The ending, too, is an absolute treat, loaded with juicy symbolic meaning. It touches on the lost humanity of the soldiers and adds fresh perspective to the contrast between the imagined “good fight” and the reality of war by having a character spend time on leave back in his hometown. Men too old to fight discuss battle stratagems in the pub, like backseat quarterbacks, explaining to a battle hardened officer how they should be able to push to Paris by the end of the year. Male authority figures still selling the good fight of patriots to ever younger crops of boys. People in town on rations still thinking that the soldiers eat well and are looked after at the front. Most tragically is the returning character’s combination of institutionalization and PTSD. The war is hell and suffering, but after four years its all he knows and all he can do. Rather than take his mothers advice to look for something further from the front for the remainder of his service, he goes right back to his unit to be with what is left of his compatriots because, in a cruel irony, that is all that is left that ties him to his sense of shared humanity. Like a prisoner after too many years in jail, he doesn’t know or understand life outside, only feels kinship with those who have been through the same experiences, and has a weird and self destructive need to get back to the version of life that makes sense. In a bit of dramatic irony, we know that the armistice is not far away, but must also face the apparent reality that even if he survives until the end of the war he will be so changed by his experiences that he probably won’t survive in a peacetime society.

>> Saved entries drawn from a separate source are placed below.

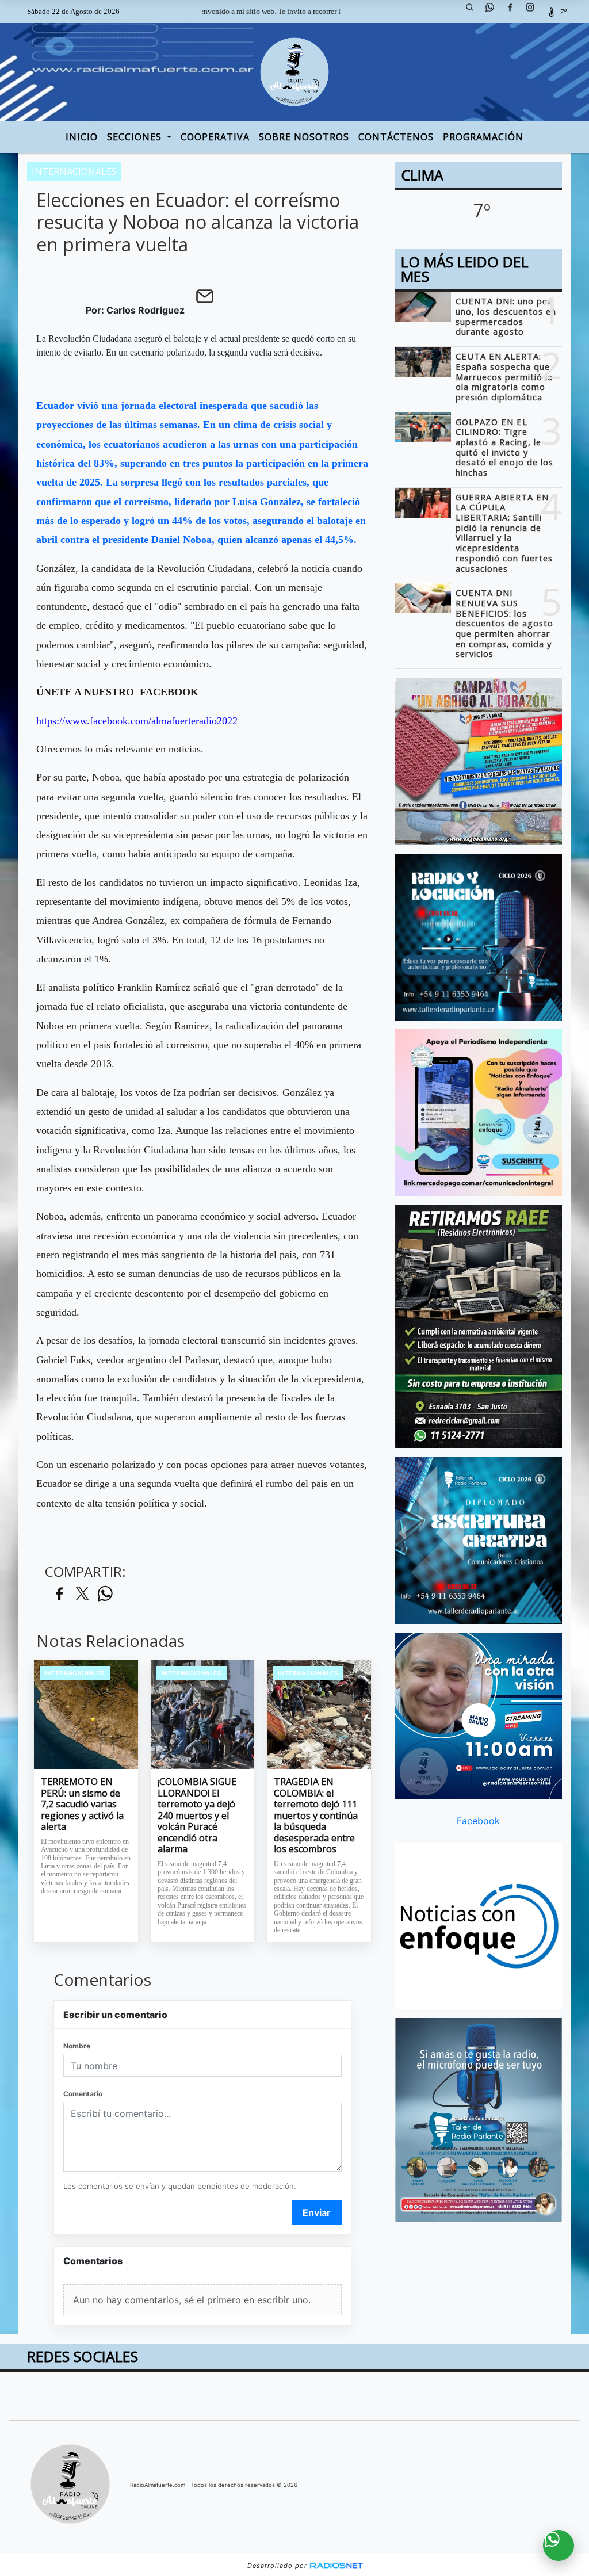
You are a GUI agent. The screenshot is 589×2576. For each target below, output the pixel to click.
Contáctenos (396, 137)
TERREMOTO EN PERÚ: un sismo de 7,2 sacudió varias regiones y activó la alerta (82, 1804)
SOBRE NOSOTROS (304, 137)
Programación (483, 137)
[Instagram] (534, 11)
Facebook (478, 1820)
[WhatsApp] (494, 11)
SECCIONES (136, 137)
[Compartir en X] (82, 1594)
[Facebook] (514, 11)
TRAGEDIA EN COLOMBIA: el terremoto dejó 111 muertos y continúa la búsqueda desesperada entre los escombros (316, 1815)
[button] (474, 11)
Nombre (76, 2046)
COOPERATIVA (215, 137)
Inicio (82, 137)
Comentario (82, 2093)
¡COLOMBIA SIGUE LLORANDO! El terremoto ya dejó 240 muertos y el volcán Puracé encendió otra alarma (197, 1815)
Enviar (317, 2212)
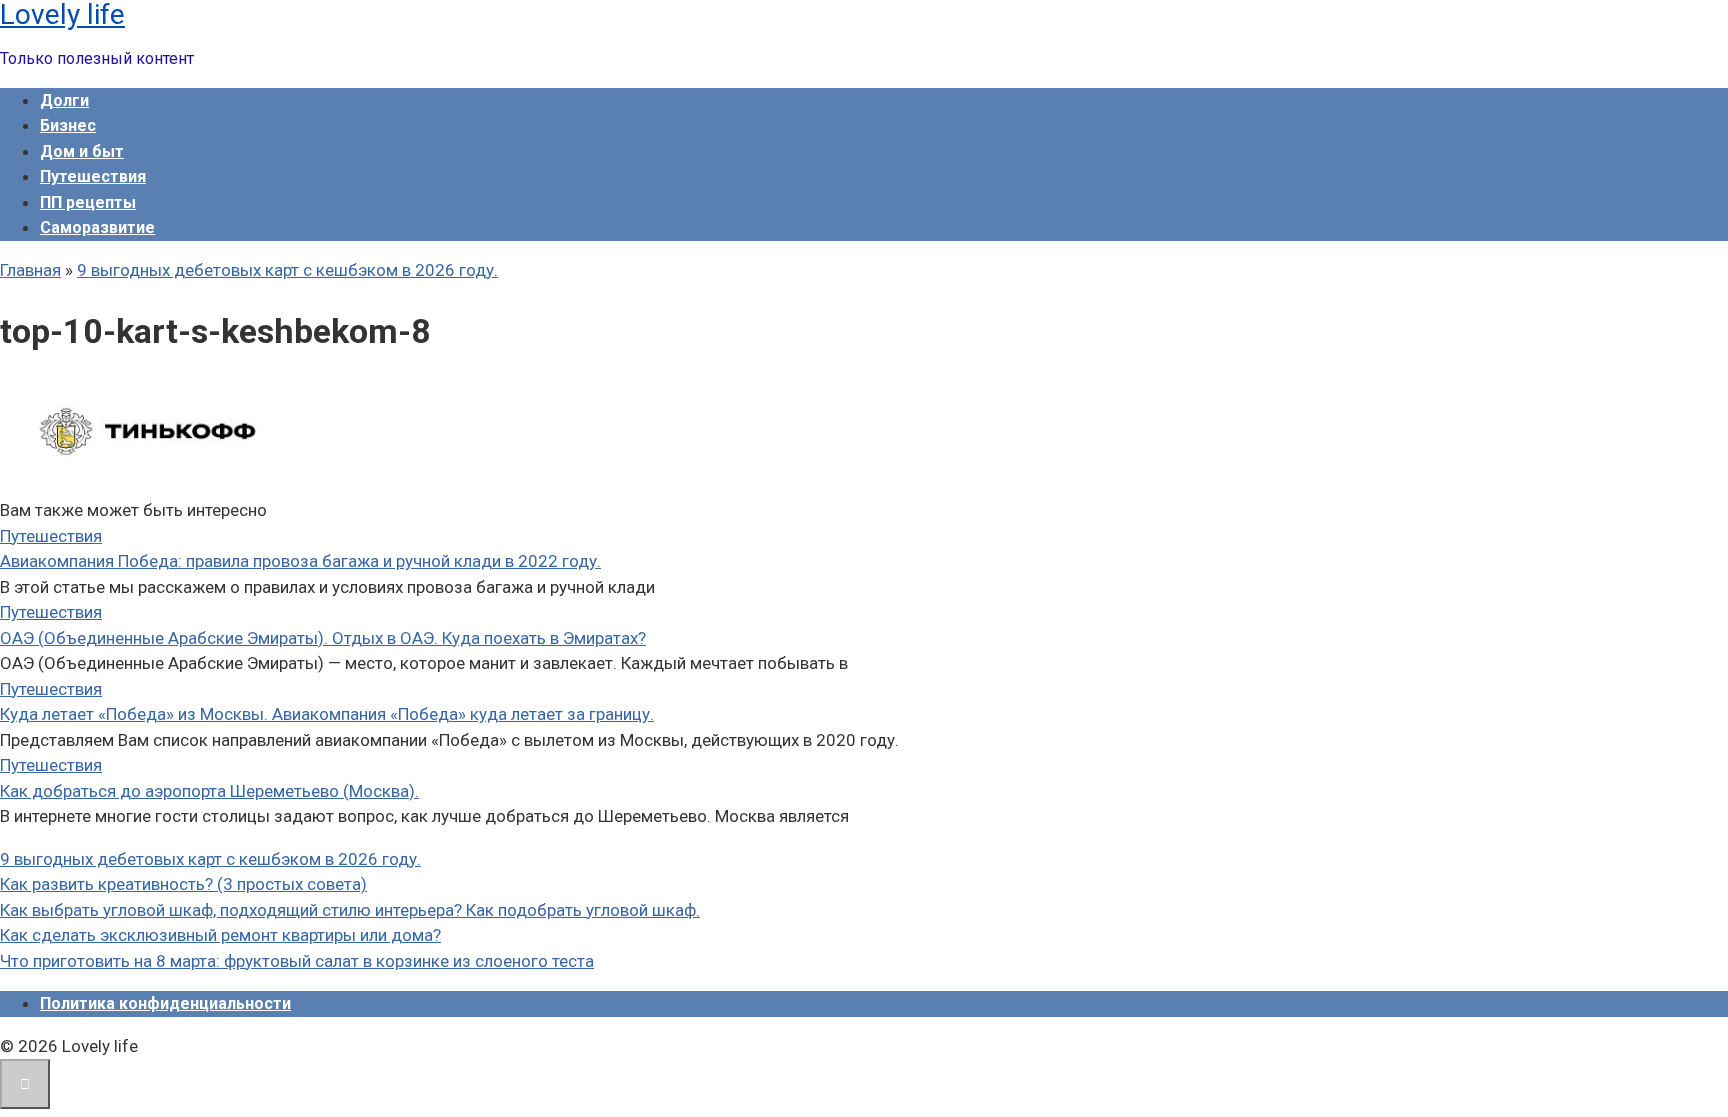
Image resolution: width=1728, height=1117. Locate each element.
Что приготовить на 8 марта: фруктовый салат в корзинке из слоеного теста (297, 961)
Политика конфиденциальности (165, 1003)
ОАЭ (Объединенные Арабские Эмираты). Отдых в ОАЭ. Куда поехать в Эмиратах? (323, 638)
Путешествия (93, 176)
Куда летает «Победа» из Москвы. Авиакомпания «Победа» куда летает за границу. (327, 714)
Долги (64, 100)
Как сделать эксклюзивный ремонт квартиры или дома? (220, 935)
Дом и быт (82, 151)
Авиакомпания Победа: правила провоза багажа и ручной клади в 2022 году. (300, 561)
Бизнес (68, 125)
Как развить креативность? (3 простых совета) (183, 884)
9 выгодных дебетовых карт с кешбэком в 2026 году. (210, 859)
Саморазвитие (97, 227)
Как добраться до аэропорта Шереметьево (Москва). (209, 791)
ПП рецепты (88, 202)
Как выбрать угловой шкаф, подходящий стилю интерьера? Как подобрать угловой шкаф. (350, 910)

The final moments of the film reinforce every piece of this, from the destruction of élan and old-world ideas of war, to the pointlessness of each battle and each lost life, to the stripping away of a soldier’s humanity and sense of home, culminating in a poignant, though a tad on the nose, visual metaphor for the symbolic cost of war on an individual level.
This movie is a classic for a reason. It delivers a real emotional kick in the gut and almost never puts a foot wrong. The only negative mark would be in some small moments of over-acting, but they in no way mar an otherwise spotless product. In essence, it is one of the most effective and affecting pieces of anti-war media I have ever had the pleasure of consuming.
Would Recommend: If you want to watch one of the all-time great war films.
Would Not Recommend: If you are not in the mood to confront the horrifying realities of one of the world’s most pointless and costly wars.